Triple TUC is Great Coin Magic

Inside Magic Image of Triple TUCWe, like most right-thinking people, open the box in which came a trick ordered and awaited, ripping through the straw, tossing the invoice and cutting open the plastic with our color-changing knives (red one, of course).  We don’t review the instructions, we just look at the props.  That’s all.

We play with them, examine them for quality control and then try to recreate what we saw in the advertisements.  It is only when the trick cannot be done exactly as seen in the short, well-edited video, that we give in and read the instructions  – or watch the instructional video at the handy  link found on the paper we tossed earlier.

The Triple T.U.C. Coin(s) from Tango Magic, is a trick that matched this experience exactly.  It wasn’t until days of playing with the gimmicks that we realized we were supplied with not one very clever coin but with three.  That’s how well it is made and how hopeless we would be as an archaeologist.

We’d find a bone, maybe a real big one, and declare to the world, “look we found something that someone probably ate; maybe at a prehistoric restaurant like in a cartoon documentary we saw when we were young.”

We would also fail as a surgeon but the reasons for this failure proved difficult to describe without making us throw-up a little in our mouth.  So trust us.

The T.U.C. coin does everything you could want it to do.  Matrix – got it.  Three Fly – no sweat.  Coins Across – are you kidding us?

The machining put into the gimmick(s) is/are so good that we want to reveal it to you because we like you and want you to like us but that’s not how magic works.  We keep secrets at Inside Magic. In fact, we don’t even know where the bathroom is in our spacious office because our staff is so well-trained in the doctrine of secrecy.

We received T.U.C. coin(s) last year but were in no shape to figure it out.  Our brain was occupied with other notions and concepts destined, we thought, to get a MacArthur Genius Grant — that’s how delusional we were at the time.  We saw things that weren’t there, heard voices that weren’t spoken and believed “rubbing dirt on it” would cure most athletic injuries (or snow in the case of skiing or snowboarding).

But now we have many of our faculties back and our senses are relatively restored thanks to boarder crossings to purchase necessary equipment and ointments.  It’s true that one sense fails, the others take on extra importance.  We now have fingertip control with the precision we have always sought.  We can deal seconds like its nobody’s business (whatever that means – we cannot imagine a business plan getting funding for such a project).  But we still lack one of the most important senses, common sense.

Is there a chance that we will perform Three Fly or the Matrix in our routine we have not changed since 1974.  Likely not.  But if asked to perform a new trick, we will likely have a go (an “English” way of saying “we will try”) at performing the Matrix because it is so darn pretty with the T.U.C. package.

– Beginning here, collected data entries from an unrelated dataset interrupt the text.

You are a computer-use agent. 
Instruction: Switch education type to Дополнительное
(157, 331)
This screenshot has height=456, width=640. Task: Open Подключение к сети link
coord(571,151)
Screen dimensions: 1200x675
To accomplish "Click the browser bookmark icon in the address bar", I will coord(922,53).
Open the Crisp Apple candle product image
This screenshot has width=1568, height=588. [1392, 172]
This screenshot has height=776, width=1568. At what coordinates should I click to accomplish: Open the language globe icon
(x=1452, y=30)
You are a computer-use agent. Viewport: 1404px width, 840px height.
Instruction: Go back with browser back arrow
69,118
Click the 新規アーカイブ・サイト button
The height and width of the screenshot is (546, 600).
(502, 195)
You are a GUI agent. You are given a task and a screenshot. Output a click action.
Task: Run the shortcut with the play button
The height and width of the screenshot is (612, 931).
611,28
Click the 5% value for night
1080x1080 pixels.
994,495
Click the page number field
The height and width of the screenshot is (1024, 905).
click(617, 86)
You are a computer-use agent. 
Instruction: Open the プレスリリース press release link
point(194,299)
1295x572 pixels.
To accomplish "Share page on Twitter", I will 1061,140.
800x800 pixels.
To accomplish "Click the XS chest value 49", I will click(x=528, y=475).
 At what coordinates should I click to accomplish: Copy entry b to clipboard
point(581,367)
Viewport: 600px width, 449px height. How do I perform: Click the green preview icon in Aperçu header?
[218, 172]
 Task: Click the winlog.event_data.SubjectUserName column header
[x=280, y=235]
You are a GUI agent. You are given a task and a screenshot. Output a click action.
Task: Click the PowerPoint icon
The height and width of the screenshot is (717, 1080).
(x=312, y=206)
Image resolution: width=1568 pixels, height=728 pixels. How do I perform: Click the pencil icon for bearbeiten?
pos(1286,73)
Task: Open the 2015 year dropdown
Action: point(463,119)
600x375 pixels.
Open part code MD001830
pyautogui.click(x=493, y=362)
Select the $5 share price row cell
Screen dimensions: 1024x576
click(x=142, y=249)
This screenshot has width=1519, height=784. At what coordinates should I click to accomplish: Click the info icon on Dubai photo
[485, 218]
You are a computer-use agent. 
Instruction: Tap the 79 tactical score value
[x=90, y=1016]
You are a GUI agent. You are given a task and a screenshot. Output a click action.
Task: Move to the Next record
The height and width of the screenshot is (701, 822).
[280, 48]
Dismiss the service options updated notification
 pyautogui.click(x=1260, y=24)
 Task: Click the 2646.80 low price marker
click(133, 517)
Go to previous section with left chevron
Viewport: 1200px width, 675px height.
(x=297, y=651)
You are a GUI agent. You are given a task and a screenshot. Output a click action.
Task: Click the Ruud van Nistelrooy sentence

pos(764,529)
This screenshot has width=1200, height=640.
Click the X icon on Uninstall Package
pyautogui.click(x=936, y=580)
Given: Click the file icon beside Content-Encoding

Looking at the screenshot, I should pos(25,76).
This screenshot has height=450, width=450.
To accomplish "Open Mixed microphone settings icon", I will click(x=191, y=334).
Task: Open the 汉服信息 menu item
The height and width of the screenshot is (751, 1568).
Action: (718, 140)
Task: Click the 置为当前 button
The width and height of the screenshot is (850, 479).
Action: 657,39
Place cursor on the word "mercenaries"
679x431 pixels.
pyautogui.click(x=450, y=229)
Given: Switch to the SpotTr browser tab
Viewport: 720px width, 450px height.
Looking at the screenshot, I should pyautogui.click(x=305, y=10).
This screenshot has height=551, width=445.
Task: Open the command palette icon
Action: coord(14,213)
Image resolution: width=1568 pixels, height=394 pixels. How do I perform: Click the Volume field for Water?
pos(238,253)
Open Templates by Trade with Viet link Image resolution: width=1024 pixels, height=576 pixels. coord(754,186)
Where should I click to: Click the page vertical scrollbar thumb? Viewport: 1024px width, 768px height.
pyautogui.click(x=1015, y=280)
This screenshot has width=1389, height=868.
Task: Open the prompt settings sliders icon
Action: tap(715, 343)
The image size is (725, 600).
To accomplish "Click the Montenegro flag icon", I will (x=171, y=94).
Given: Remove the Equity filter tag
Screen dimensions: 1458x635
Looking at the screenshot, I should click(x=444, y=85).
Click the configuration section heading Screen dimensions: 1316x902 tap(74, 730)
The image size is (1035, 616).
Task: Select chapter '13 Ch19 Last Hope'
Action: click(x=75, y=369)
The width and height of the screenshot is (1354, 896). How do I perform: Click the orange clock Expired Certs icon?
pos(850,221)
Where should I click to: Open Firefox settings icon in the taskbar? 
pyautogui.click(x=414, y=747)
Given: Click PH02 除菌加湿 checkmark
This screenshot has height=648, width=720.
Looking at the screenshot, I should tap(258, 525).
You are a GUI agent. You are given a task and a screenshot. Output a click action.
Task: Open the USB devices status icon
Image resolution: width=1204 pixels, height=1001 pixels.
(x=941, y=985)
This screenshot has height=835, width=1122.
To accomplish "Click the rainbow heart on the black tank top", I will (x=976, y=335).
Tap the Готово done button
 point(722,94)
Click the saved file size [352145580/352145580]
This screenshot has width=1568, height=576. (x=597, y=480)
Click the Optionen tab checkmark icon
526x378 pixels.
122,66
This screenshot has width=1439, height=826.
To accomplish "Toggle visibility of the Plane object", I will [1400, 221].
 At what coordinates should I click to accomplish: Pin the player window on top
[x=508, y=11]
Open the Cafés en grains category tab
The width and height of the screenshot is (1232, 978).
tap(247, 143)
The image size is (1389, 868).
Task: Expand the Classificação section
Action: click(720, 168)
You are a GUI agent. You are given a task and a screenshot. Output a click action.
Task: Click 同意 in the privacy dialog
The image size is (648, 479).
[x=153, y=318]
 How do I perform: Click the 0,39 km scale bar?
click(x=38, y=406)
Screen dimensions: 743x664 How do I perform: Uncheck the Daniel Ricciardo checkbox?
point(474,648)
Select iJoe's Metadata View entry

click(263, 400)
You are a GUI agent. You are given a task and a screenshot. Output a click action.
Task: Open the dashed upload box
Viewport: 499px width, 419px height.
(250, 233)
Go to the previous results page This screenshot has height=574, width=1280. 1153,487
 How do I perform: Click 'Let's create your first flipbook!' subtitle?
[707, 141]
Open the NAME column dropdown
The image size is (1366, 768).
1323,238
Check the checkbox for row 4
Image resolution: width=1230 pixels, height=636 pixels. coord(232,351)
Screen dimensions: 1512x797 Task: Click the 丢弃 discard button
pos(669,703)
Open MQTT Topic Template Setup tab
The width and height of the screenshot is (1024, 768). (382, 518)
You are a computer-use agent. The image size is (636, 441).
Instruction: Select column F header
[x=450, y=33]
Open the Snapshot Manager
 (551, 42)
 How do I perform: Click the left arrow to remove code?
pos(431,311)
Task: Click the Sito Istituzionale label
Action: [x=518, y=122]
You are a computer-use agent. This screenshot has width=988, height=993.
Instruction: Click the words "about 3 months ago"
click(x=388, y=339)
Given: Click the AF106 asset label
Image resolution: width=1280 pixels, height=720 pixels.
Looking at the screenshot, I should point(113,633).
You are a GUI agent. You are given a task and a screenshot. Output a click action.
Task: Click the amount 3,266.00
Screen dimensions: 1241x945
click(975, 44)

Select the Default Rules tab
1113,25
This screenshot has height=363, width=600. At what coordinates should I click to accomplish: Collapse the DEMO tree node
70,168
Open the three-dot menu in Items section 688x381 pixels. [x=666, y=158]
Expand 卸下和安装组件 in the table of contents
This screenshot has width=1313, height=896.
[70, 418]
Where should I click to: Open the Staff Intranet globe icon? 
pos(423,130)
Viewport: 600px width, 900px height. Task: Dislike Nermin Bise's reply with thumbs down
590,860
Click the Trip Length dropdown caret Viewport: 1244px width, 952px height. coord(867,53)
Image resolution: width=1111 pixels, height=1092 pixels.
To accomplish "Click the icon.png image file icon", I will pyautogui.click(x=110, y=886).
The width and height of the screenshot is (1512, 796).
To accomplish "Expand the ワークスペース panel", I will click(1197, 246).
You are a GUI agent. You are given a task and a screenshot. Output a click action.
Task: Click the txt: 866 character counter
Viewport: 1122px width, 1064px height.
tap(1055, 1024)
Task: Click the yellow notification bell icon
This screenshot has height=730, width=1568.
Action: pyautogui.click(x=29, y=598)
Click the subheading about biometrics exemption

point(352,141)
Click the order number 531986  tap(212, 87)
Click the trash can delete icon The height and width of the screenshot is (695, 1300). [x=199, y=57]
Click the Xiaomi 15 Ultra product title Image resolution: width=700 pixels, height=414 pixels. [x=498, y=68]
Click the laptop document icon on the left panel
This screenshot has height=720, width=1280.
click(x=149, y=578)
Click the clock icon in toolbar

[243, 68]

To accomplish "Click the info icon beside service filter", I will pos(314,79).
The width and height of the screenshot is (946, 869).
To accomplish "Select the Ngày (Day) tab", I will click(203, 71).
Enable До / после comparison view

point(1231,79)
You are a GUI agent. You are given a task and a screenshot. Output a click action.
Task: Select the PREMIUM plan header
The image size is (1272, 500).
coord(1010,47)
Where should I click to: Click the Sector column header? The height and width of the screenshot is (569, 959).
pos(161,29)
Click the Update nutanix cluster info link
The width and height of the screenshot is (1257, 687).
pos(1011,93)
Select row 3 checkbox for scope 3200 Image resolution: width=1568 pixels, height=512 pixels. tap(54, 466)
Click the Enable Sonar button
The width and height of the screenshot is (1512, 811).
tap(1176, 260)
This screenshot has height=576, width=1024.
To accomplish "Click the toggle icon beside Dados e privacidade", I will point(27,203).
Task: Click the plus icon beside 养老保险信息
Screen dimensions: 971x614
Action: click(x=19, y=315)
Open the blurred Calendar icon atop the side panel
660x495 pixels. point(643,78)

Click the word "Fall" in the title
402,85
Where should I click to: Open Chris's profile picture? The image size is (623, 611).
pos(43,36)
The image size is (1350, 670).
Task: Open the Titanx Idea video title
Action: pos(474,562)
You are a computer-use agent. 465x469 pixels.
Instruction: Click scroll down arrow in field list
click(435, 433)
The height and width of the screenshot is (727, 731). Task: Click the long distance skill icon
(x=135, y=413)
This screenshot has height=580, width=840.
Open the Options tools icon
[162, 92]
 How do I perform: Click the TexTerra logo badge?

This is not a cheap trick but the type of engineering required to make it likely  not inexpensive (that’s a scholar’s way of saying “it cost a lot”) and that’s okay.  It means fewer will own this FISM Award Winning effect.  That makes us special and unique (which is a lazy editor’s way of saying “special” or “unique”).

Visit Tango Magic this very instant to check out the T.U.C. coins in different denominations.  We assume that means the denominations of the coins and not their religious affiliations.

Inside Magic Review – Five out of Five Stars!